30-year fixed rate mortgages are at 4.25%, best execution. That’s in the middle of the range we last reported, with 4.375% at the upper end and 4.125% at the lower end. FHA loans are finally seeing a mortgage rate range falling back into the sub-four percent range; depending on the lender FHA mortgage rate numbers are reported between 3.75% and 4.25% best execution.
Remember, “best execution” refers to rates offered to extremely well-qualified borrowers with outstanding FICO scores and other financial qualifications. Your credit score, repayment history and other factors will play a major part in determining your access to rates like the ones listed here. Best execution rates are not available to all borrowers or from all lenders. Your experience may vary.
Locking and floating in the current rate environment is tricky. There is still plenty of potential for volatility. Each day that passes with certain types of financial uncertainty thanks to a lack or perceived lack of clear economic policy, or worse yet, unresolved issues such as healthcare legislation that continue to make headlines without any resolution adds more potential for spikes and corrections in interest rates in the short term.

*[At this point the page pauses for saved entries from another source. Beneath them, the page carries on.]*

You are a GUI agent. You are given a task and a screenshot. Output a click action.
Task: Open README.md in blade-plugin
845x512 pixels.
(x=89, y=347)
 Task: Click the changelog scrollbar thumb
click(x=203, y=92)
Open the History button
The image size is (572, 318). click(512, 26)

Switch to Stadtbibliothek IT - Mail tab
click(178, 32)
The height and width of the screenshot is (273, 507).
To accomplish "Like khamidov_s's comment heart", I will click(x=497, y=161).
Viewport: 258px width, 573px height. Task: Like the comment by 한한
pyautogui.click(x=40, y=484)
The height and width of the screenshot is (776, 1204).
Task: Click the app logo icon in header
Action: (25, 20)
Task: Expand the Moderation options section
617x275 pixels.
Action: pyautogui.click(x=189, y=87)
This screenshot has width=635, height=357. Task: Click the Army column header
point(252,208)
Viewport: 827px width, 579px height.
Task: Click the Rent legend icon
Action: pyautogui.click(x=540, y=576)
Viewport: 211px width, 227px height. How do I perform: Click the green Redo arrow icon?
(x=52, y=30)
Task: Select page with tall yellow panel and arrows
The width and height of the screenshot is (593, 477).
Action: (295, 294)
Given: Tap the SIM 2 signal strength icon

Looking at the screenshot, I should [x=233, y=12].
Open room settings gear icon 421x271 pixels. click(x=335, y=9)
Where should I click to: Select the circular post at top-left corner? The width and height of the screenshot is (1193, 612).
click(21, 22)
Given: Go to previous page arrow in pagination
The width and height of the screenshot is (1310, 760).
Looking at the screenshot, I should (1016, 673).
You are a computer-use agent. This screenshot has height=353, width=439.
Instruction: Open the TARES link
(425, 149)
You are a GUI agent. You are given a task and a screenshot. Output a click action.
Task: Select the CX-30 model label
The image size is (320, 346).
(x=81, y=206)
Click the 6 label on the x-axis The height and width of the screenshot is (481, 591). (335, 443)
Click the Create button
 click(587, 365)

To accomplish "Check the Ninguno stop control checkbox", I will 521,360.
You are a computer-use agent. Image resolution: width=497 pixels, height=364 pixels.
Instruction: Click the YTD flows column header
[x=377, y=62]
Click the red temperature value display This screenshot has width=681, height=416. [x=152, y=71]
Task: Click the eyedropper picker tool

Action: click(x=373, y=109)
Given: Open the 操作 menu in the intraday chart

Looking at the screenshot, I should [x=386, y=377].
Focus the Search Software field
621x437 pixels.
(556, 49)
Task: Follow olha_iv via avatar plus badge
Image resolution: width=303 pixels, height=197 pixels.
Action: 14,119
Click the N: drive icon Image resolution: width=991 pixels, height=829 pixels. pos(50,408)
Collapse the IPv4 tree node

Floating, or holding off on a mortgage rate lock commitment in hopes that rates may improve, is never risk-free. In the current rate environment, the risks are elevated and borrowers should definitely talk their options over with the lender to get some expert advice on how to proceed. Locking, or making that interest rate commitment, protects the borrower from future rate spikes based on the terms of the agreement.
At present, if you lock (especially with an FHA mortgage loan) you avoid the ups and downs we’ve been seeing with rates. But those who have higher capacity to accept the risk that comes with floating may be tempted to see how far they can ride out the current trend. If you choose to do this, set a limit to how high rates might climb before you choose to commit.
Having that strategy in place ahead of time could spare you additional grief should rates begin an upward trajectory once more.